We finally found out we were matched with a little girl in Texas who had just turned 9 in December of 2009. We had inquired about her in October and were actually chosen right before Thanksgiving, but due to the holidays and sick case workers they forgot to tell us for three weeks! This little girl had been in foster care for five years, after dealing with neglect, abuse, poverty, parental drug/alcohol abuse and domestic violence during her first four years. She had an alphabet soup mixture of diagnosis’s, was in a psychiatric hospital at the time we were matched and was on anti-psychotic medication after becoming physically aggressive with her last foster mother. When we heard her story, so much of it just seemed so situational that we weren’t scared of. We decided to proceed. Texas mailed us her file and we spent a whole day camped out in our case workers office reading it. Then we gave our official “yes” and the process of being placed with our daughter began! We were told to expect four weeks for ICPC (process required to move a child from one state to another).
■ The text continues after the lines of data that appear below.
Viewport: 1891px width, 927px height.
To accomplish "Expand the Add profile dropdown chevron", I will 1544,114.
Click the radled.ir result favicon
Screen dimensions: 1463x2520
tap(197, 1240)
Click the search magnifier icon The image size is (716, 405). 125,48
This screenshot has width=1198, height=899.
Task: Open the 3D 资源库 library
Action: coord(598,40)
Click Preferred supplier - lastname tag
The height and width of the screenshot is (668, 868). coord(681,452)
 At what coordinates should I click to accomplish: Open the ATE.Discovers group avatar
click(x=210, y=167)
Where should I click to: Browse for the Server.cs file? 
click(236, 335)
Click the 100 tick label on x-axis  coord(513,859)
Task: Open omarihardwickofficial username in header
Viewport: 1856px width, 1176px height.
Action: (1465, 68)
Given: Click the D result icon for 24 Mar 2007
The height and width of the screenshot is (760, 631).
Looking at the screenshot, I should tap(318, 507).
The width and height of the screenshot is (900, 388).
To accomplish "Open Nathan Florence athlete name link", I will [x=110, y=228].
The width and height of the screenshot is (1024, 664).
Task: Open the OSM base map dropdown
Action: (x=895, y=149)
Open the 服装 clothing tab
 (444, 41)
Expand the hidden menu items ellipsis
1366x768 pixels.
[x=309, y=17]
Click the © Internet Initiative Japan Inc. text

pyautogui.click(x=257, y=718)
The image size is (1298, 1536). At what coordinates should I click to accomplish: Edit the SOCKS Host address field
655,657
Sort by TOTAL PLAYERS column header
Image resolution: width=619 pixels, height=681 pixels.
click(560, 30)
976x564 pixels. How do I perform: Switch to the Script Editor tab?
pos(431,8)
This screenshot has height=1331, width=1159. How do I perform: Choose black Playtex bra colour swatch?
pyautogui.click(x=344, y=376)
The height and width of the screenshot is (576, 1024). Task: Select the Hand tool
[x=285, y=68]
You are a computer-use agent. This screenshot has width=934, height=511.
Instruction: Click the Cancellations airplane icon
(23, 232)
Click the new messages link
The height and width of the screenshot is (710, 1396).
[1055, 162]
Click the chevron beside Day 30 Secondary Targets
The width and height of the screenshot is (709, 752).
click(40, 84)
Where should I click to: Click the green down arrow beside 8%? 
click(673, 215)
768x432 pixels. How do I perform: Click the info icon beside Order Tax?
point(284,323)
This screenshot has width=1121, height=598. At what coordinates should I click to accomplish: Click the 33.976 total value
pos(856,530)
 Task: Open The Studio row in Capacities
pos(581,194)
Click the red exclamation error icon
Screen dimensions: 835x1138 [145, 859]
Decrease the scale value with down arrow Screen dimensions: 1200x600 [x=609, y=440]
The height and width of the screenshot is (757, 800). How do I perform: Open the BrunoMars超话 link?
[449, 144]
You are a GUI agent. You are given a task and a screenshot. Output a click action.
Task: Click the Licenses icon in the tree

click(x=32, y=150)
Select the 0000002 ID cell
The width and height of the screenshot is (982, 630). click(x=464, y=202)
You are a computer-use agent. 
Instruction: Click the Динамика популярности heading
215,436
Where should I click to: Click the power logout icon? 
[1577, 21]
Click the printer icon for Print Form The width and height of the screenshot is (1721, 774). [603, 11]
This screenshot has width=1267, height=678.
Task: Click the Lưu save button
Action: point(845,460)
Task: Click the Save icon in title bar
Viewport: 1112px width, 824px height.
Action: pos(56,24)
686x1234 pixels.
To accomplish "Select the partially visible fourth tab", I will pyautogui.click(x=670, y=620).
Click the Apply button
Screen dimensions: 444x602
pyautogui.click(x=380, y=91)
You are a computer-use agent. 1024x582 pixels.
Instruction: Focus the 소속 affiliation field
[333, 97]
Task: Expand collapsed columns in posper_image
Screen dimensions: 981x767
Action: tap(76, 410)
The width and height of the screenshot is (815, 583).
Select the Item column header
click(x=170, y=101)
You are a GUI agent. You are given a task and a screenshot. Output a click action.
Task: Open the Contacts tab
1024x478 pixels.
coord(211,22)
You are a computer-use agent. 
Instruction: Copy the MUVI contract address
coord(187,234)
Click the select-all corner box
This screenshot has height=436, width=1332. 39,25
That seemed like an eternity, since her region of Texas doesn’t allow contact between the child and prospective parents until placement is about to occur. It actually took over four MONTHS. Then it was so close to the end of the school year that we waited a few more weeks. We FINALLY were able to fly to Texas and meet her in May of 2010. We had not even been allowed to speak to her on the phone prior to this. We met her at lunchtime on a Monday and she was ours forever that Friday!

We arrived home together in Florida exactly six months to the day of being chosen to be her parents. She seemed very over medicated, sleeping for sixteen hours or most days. We started working with her new pediatrician right away to get her off all medications. We wanted to get a baseline for her behavior and issues, so we could see what was really necessary. We started therapy, but there are no attachment therapists or therapists trained in trauma in our area. We tried therapists from two different organizations, but found traditional therapy to cause more harm in her settling in and attaching to us than helpful. Our instincts that the severity of her behaviors was largely situational turned out to be correct. We deal with the typical behaviors children with trauma histories show, including tantrums, separation anxiety, defiance, arguing, lying and hyperactivity, but on a milder scale than we she’s exhibited in prior placements. Since there are no attachment/trauma specialists in our area, we are doing that work ourselves. We try to use a very therapeutic parenting style and do attachment activities together. She has made amazing progress and is really starting to open up to us about her past and her feelings. We love her and she loves us back.

She has been home for almost a year now. We finalized the adoption in November of 2010, one week after her 10th birthday and one year and five days after we were chosen to be her parents. It has been a hard year. Parenting a child with a traumatic background is harder than we ever imagined. No amount of training, reading or research can prepare you for the reality of living it day in and out. My husband is a certified elementary teacher who has been a full time substitute teacher for the last few years. He deals with challenging behavior for a living. I have a bachelor’s degree in psychology and a master’s in early childhood education with emphasis in infant/toddler development and special needs. My job is to provide parent training and family stability services. None of that prepared us for how exhausting and challenging parenting a child from foster care is! I remind myself all the time, “They call older child adoption special needs adoption for a reason!” I have never regretted bringing her into my heart and home, no matter how overwhelmed, frustrated, scared or exhausted I get. She is my daughter and I will do whatever it takes to help her continue healing. We are fortunate that despite fighting it at times, she truly wants to heal, too.